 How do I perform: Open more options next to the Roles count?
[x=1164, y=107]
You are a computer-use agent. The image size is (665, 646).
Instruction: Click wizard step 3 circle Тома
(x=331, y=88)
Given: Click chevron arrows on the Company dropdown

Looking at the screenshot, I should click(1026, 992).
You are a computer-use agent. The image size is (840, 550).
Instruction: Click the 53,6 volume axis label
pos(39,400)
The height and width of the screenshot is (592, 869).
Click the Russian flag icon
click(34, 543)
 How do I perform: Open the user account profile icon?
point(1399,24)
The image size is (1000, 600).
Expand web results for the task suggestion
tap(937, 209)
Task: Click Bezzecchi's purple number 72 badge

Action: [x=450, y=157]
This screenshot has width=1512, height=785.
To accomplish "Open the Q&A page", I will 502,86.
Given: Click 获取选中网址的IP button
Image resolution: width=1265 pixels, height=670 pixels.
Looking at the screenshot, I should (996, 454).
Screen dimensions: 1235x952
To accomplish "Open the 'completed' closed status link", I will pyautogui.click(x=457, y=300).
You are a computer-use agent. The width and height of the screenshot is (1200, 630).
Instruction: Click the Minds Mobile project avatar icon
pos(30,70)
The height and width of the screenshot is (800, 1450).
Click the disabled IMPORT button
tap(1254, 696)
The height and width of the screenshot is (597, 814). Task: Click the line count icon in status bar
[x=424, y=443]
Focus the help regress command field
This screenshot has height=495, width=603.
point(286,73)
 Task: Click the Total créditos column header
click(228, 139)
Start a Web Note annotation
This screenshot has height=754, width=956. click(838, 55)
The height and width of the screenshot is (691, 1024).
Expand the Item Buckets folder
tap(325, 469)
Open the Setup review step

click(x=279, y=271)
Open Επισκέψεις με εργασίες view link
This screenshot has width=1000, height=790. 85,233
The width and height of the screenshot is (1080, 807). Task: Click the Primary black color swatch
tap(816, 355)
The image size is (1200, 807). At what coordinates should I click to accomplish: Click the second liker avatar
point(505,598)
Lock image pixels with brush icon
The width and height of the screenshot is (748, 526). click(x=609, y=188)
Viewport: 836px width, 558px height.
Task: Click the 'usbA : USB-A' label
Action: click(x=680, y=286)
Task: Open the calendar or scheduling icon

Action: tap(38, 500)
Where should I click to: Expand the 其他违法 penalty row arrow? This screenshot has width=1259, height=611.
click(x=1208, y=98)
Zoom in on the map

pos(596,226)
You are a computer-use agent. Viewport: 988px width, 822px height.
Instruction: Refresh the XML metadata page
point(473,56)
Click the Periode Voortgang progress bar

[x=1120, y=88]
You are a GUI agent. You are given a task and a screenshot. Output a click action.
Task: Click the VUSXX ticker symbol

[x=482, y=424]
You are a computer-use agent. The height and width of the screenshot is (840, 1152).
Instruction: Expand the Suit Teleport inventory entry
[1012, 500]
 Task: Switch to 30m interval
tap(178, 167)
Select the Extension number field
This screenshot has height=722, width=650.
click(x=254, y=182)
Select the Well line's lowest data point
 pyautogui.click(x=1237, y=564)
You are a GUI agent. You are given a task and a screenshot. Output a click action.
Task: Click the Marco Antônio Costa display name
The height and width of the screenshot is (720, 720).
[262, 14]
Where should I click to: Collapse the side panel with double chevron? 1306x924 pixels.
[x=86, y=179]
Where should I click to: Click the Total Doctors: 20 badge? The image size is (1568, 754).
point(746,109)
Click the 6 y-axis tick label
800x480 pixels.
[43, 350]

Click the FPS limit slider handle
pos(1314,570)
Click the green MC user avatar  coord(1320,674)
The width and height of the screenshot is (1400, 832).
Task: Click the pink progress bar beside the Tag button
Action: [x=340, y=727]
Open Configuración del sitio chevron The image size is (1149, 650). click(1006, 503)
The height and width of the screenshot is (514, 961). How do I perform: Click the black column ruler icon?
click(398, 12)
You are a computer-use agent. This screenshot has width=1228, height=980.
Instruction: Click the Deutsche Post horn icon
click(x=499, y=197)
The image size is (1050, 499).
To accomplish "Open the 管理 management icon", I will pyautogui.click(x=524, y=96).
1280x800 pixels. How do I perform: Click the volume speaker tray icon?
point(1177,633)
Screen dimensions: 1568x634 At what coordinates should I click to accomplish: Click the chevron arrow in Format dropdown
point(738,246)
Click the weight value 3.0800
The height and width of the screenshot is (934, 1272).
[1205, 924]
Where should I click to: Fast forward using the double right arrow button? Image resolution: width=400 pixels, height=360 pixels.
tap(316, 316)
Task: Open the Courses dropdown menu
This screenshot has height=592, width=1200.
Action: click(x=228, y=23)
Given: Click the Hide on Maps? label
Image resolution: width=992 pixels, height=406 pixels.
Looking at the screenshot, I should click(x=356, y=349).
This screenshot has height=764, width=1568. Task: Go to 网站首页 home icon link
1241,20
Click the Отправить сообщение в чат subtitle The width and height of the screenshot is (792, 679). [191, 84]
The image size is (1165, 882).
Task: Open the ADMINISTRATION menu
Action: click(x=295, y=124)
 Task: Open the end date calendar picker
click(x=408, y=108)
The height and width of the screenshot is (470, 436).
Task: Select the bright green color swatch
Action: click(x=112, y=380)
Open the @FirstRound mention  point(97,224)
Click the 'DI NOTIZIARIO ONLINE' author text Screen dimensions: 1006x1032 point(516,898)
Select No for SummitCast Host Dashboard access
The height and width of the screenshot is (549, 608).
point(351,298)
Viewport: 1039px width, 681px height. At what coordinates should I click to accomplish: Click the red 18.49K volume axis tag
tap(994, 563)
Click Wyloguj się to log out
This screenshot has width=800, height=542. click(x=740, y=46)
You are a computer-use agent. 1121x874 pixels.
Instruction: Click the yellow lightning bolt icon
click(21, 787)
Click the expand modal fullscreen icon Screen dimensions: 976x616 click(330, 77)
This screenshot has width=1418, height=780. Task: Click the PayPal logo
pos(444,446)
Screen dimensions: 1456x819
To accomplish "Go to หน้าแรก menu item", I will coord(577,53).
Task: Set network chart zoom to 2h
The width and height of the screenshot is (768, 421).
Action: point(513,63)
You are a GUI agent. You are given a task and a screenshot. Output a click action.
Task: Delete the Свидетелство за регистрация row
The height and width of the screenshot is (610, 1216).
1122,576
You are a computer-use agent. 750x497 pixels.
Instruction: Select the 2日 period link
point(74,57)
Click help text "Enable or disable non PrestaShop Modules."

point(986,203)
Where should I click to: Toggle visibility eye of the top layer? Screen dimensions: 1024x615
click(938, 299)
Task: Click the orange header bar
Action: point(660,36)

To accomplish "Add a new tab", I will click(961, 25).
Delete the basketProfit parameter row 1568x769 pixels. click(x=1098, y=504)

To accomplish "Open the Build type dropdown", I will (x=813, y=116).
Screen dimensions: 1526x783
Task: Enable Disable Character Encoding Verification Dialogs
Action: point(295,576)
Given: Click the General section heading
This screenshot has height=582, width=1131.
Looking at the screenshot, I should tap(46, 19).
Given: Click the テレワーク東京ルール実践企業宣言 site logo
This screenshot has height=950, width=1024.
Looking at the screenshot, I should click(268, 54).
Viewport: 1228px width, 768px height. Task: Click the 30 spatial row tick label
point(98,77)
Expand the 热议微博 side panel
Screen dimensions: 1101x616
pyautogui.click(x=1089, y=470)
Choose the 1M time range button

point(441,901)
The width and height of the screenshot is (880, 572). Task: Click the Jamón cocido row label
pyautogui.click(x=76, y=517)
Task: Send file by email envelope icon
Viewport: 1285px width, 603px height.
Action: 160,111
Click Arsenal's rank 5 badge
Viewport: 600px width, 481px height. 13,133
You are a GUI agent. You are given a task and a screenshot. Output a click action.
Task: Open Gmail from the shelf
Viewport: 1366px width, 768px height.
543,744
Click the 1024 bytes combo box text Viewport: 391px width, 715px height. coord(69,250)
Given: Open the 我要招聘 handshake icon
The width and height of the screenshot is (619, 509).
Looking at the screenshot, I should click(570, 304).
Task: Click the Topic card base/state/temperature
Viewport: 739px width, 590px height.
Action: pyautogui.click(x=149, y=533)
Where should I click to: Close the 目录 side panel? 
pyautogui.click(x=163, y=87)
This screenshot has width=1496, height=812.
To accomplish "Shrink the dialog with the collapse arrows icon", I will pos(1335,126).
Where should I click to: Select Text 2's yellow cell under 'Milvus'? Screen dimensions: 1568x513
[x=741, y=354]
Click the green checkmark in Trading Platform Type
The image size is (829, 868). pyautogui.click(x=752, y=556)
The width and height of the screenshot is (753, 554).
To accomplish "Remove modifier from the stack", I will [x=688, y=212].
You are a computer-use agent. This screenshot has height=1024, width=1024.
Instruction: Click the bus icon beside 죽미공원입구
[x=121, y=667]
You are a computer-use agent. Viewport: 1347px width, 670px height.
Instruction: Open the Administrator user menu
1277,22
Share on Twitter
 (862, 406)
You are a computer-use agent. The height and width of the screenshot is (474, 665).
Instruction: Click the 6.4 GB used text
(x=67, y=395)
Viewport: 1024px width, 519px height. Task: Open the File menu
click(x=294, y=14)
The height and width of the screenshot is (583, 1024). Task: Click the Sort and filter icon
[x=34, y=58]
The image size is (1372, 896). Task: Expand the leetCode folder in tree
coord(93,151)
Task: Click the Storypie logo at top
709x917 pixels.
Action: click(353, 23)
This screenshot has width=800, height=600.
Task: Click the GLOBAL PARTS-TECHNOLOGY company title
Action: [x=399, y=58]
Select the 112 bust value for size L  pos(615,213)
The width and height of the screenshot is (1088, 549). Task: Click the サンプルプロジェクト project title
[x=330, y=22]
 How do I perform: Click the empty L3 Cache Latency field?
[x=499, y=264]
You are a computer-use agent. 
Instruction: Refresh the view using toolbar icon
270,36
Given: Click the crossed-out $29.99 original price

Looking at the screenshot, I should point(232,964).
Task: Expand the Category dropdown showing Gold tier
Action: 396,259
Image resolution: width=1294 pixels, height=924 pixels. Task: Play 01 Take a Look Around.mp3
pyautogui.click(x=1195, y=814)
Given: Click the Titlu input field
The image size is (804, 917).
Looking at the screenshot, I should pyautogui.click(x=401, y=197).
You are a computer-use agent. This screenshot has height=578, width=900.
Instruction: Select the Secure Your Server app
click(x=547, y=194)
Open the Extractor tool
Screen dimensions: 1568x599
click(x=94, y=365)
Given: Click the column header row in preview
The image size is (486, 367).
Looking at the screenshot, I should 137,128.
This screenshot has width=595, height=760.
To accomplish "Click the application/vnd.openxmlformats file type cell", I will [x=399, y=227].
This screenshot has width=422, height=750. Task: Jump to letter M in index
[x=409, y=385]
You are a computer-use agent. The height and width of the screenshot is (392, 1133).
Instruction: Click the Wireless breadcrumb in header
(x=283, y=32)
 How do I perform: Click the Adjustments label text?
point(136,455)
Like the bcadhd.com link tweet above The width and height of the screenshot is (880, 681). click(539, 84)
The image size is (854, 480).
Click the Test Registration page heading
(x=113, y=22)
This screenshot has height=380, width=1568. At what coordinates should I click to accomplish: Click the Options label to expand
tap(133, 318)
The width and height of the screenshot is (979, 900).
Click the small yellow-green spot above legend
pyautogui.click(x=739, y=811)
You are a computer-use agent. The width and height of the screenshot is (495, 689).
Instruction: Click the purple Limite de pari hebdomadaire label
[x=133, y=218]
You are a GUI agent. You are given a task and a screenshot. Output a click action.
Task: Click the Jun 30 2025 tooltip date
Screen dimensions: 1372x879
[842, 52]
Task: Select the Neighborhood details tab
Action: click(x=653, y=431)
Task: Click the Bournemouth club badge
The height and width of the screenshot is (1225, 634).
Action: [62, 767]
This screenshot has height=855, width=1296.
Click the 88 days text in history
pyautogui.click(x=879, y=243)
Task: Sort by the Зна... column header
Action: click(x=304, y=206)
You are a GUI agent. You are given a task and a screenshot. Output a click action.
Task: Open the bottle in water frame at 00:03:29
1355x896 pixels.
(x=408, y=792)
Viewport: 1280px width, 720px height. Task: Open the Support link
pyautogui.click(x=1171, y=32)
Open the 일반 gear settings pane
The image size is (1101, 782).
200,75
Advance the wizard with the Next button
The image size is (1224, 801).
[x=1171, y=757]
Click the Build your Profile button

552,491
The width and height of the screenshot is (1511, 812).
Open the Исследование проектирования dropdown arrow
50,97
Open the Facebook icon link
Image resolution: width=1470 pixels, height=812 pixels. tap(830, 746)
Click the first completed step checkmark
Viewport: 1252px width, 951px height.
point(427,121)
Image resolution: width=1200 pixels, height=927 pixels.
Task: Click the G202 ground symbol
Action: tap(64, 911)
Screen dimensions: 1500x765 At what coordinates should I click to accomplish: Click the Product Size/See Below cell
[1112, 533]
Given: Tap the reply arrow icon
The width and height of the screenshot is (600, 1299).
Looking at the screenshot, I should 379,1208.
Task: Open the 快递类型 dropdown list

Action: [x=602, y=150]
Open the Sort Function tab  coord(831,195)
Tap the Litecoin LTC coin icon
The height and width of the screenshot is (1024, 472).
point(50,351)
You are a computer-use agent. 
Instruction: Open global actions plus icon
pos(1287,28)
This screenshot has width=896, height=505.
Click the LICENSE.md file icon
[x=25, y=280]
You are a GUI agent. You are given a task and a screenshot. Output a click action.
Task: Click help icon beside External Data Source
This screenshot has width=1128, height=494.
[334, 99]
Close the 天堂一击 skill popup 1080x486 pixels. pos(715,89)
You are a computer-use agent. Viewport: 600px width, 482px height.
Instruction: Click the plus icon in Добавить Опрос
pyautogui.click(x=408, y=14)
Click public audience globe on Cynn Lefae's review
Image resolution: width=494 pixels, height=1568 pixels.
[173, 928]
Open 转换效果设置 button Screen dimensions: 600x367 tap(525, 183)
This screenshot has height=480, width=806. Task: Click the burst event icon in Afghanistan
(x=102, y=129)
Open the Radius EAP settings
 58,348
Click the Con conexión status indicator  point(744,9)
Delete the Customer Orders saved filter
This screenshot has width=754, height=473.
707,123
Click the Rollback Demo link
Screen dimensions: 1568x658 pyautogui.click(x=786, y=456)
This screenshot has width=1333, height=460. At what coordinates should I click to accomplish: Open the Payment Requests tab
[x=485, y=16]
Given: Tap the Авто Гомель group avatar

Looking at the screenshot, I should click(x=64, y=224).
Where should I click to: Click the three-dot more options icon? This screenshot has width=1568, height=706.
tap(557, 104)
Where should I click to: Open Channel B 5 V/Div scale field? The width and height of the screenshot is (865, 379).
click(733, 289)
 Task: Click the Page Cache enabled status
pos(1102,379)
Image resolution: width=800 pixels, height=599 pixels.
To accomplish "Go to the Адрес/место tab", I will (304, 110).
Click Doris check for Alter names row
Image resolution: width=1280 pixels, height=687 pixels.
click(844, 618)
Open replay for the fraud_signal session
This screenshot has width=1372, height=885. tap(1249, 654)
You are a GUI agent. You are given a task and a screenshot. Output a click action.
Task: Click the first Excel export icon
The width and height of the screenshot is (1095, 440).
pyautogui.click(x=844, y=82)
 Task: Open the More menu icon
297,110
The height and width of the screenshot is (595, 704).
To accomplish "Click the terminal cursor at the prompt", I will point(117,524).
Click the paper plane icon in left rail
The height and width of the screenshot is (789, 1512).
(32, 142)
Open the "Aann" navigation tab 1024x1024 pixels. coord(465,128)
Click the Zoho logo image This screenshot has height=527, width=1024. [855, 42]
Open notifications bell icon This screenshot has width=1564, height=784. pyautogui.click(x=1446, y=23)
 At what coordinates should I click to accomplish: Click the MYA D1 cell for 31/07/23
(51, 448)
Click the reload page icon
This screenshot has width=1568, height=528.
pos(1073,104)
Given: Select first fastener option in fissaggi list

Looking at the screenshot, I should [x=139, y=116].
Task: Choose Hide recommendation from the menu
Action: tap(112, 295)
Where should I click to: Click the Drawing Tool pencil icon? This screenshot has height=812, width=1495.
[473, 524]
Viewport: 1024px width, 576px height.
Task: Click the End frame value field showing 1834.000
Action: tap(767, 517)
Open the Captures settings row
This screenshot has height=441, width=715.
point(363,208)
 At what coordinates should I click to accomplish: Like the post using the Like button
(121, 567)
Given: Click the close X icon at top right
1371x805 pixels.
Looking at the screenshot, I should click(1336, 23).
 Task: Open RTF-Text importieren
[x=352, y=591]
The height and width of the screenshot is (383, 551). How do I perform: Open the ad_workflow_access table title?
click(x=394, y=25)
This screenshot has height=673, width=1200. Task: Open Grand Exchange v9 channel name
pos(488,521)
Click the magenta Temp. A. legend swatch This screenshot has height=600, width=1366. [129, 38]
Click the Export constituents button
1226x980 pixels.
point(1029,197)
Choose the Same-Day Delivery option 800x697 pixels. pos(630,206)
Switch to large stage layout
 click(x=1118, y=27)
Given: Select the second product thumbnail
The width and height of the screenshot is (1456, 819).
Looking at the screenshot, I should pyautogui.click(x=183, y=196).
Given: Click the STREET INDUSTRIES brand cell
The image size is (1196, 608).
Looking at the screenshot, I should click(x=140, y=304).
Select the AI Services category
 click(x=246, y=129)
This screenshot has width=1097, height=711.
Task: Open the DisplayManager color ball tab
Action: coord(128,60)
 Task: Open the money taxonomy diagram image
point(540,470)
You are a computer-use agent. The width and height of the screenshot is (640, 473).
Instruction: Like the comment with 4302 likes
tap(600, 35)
####################
__Aim of the exercise__:
Both the line containing "The height and width of the screenshot is (549, 608)." and the line containing "Task: Set network chart zoom to 2h" belong in the answer. Print them and every line above that falls between them exactly, and no others.

__Answer for this exercise__:
The height and width of the screenshot is (549, 608).
point(351,298)
Viewport: 1039px width, 681px height. At what coordinates should I click to accomplish: Click the red 18.49K volume axis tag
tap(994, 563)
Click Wyloguj się to log out
This screenshot has width=800, height=542. click(x=740, y=46)
You are a computer-use agent. 1121x874 pixels.
Instruction: Click the yellow lightning bolt icon
click(21, 787)
Click the expand modal fullscreen icon Screen dimensions: 976x616 click(330, 77)
This screenshot has width=1418, height=780. Task: Click the PayPal logo
pos(444,446)
Screen dimensions: 1456x819
To accomplish "Go to หน้าแรก menu item", I will coord(577,53).
Task: Set network chart zoom to 2h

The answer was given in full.